**WHAT THIS TASK INVOLVES**
Check each line of the entries for the string "menu". Report only how many lines have it.
=-=-=-=-=
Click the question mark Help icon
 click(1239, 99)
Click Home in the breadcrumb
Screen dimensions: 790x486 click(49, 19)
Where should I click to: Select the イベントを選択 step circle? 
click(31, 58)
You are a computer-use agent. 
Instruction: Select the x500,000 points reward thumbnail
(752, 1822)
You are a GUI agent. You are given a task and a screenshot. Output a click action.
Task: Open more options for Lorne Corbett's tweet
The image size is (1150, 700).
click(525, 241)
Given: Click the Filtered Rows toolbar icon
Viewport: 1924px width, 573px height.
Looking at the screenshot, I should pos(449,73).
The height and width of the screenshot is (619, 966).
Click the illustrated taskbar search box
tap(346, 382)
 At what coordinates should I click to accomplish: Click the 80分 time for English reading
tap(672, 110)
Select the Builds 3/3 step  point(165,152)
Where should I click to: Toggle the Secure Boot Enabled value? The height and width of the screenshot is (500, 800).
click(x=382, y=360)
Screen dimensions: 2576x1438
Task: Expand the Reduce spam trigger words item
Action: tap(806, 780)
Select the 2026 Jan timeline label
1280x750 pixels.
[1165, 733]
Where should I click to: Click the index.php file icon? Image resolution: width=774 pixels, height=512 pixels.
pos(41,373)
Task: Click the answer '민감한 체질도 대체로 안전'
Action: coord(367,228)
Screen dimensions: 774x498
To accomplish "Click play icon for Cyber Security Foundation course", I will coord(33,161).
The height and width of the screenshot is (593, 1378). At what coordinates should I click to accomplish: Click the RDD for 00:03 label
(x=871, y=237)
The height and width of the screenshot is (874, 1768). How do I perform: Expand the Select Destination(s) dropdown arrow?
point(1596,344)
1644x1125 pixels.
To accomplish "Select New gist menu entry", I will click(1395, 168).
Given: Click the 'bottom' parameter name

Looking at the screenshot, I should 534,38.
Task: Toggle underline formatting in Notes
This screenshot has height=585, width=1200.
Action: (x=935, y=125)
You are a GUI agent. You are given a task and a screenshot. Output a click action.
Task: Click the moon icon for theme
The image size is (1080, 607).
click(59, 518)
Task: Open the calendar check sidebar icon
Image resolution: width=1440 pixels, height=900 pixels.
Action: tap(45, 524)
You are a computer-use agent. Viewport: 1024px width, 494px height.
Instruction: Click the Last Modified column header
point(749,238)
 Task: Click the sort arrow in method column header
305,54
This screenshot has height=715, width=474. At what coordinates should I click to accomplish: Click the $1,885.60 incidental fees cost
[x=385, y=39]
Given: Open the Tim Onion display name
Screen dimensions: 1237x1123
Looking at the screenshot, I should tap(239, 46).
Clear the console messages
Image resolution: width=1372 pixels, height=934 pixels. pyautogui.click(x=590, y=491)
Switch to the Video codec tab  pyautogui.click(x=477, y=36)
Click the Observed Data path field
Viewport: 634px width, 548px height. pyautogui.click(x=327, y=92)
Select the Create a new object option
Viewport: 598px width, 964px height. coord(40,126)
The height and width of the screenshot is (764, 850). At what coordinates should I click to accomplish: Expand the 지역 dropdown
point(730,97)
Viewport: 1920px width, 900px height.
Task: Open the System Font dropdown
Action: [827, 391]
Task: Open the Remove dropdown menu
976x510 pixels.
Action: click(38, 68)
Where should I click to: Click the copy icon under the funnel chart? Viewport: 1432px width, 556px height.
=-=-=-=-=
**YOUR SOLUTION**
2